Araştırmalara göre can sıkıntısı insanın; yapacak bir eylem bulamadığında, bulunduğu koşullardan memnun olmama durumunda, ilgisizlik ve dikkatsizlik hallerinde olabilir veya istenilen durumdan alıkonma, istenmeyen duruma zorlanma, sebepsiz uğraşacak eylem bulamama hallerinde de insanı gelir bulur. Başka bir bakış açısına göre de sürekli yeni deneyimler ve heyecanlar arayan insanlar heyecan vermeyen ortamlarda sıkılırlar. Konfor alanından çıkmak istemeyen insanlar kendilerini güvensiz hissettikleri ortamda sıkılırlar.
Yaşamın ve teknolojinin hızı sayesinde her şeye hemen ulaşma isteği, sabırsızlık bize can sıkıntısı duygusunu yaşamaya imkan vermez. Bu duyguyu hissetmemek için hemen yapacak bir şeyler ararız. Hemen telefona, tablete sarılırız. Zamanımızı boşa geçirmemek için her anımızı doldururuz çünkü boş kalmak, hiçbir şey yapmama durumu bizi sıkıntıya sokar, o negatif ve zarar veren duyguya kapılmak istemeyiz…

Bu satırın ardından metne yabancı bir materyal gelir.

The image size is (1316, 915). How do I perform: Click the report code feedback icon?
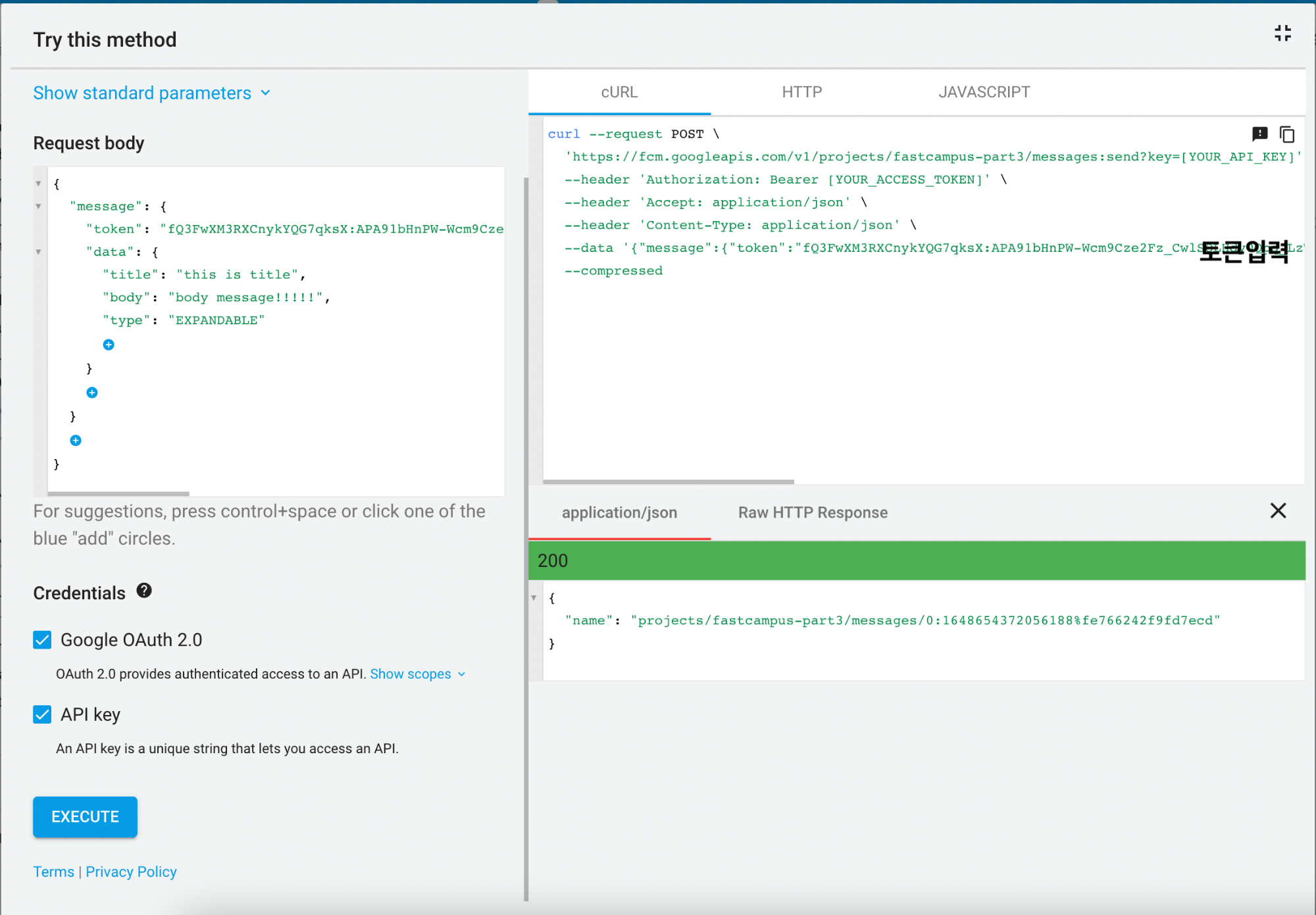1259,134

Ünlü filozof ve matematikçi Bertrand Russell Nobel konuşmasında ‘insan sıkılma kapasitesiyle diğer canlılardan ayrılır. Deneyimlerimiz can sıkıntısını bertaraf etmenin çok güçlü bir arzu olduğunu gösteriyor. ‘’ der ve sıkılmaya anlam yükler.
Can sıkıntısının zıttı heyecan arayışı olarak da kabul edilir bazen. Russell can sıkıntısının kötü bir şey olmadığını ancak onu telafi etmeye çalıştıkça daha fazla heyecan isteğinin ortaya çıktığını ve sonunda yine can sıkıntısı ile sonuçlanacağını savunur, bu durumda mutlu bir hayat sürmek için belirli düzeyde can sıkıntısının varlığını çocuklara kabul ettirmemiz gerektiğini de belirtir.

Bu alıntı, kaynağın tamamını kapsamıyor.